Der Bambini-Bewerb der Future-Tour mausert sich immer mehr zum absoluten Highlight der Hobby-Tennis-Tour-Nachwuchsserie heraus. Angeführt von der Masterssiegerin und Ranglisten-Ersten Bozana Djordjic gab sich so ziemlich alles was Rang und Namen bei den Bambinis hat die Ehre beim ersten Outdoor-Bewerb der Saison. Am Ende einer interessanten und hochspannenden Veranstaltung jubelte dann eine Premierensiegerin. Nina Knezevic sicherte sich ihren 1. Titel auf der Tour und sorgte dafür, dass weiterhin die Mädchen auf Bambini-Ebene den Ton angeben.
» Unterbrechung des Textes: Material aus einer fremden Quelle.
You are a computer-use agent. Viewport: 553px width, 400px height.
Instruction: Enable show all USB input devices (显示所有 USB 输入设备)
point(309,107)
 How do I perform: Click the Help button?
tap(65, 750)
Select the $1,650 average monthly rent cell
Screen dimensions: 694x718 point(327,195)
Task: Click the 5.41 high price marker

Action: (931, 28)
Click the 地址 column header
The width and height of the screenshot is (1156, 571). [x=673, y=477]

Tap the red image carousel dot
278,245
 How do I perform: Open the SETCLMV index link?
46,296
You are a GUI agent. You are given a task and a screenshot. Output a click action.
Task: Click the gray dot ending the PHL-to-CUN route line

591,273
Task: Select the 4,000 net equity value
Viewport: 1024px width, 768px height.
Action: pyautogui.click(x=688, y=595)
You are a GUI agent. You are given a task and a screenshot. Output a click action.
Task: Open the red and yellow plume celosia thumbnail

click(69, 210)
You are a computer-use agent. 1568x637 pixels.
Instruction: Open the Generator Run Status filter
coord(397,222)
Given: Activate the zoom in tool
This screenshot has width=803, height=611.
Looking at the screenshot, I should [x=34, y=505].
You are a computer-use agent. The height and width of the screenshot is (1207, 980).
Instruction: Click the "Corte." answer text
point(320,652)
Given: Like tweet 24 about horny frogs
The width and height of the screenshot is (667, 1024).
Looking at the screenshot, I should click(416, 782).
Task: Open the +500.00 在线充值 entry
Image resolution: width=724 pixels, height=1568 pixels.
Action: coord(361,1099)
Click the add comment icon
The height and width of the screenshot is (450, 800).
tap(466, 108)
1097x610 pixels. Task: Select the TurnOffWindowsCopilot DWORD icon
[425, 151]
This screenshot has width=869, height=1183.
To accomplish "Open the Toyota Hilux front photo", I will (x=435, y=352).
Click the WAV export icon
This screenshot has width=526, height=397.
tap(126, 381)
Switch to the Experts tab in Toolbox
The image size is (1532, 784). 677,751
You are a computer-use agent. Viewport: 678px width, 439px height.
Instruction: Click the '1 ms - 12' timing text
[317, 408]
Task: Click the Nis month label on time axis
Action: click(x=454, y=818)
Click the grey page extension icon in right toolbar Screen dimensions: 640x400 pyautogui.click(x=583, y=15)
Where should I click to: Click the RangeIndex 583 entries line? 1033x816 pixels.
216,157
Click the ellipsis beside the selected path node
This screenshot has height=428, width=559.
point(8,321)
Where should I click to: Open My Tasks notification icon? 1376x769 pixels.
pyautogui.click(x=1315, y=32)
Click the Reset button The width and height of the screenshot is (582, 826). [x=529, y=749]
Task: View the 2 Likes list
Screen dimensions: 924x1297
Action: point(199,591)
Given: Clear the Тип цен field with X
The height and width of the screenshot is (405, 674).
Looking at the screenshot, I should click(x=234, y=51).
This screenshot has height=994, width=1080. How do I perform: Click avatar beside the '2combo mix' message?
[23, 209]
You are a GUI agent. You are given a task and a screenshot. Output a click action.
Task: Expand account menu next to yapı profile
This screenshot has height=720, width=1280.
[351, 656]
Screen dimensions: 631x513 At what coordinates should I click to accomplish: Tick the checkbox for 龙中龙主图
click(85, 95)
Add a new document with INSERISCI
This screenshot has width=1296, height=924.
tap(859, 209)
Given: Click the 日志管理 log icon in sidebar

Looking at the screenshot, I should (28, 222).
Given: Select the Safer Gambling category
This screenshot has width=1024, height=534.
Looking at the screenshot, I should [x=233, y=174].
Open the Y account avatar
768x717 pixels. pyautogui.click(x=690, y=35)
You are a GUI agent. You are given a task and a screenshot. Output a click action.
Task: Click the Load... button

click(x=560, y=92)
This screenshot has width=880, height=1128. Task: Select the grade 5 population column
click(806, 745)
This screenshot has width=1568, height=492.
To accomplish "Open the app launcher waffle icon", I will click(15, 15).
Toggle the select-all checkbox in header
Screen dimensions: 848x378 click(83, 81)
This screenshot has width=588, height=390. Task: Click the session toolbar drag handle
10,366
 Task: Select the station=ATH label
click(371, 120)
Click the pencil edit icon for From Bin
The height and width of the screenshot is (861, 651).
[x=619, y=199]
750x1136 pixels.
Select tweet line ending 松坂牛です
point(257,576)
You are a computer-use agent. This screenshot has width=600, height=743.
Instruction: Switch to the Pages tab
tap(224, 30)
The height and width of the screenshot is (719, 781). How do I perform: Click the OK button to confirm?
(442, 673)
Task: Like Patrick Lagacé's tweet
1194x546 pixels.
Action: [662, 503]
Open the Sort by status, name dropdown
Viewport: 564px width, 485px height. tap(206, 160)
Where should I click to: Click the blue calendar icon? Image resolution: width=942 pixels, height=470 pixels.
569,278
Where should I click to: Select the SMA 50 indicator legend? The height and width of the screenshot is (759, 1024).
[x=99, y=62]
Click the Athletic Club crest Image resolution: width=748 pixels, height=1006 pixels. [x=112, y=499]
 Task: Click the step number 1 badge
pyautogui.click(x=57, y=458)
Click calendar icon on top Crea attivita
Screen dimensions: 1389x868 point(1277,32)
Doch alles der Reihe nach. Das Turnier begann schon bei der Auslosung mit einem Paukenschlag. Die 5fache Turnieriegerin Bozana Djordjic traf in der 1. Runde auf den 2fachen Titelträger Michael Lang. Die beiden erfolgreichsten Bambinis im Auftaktschlagerspiel gegeneinander, ein Duell Nummer 1 gegen Nummer 2 der Rangliste, genauso wie auch bei den Großen am letzten Samstag. Damit musste sich schon zu Beginn des Turniers einer der beiden Topfavoriten verabschieden, und diesmal war es Michi Lang. Der 8jährige TC-Schmelz Spieler wirkte unkonzentriert, vom extrem starken Wind und vom Lärm des benachbarten Fußballplatzes genervt. Doch auch für Bozana Djordjic endete das erste Freiluftturnier nicht wie gewohnt. Im Semifinale war Endstation. Da stand nämlich plötzlich Clemens “Goran” Kerschenbauer auf der anderen Seite des Netzes, der Aufschlaggigant der Bambini-Szene, der über die Wintermonate auch spielerisch dazugelernt hat, und mental stärker geworden ist.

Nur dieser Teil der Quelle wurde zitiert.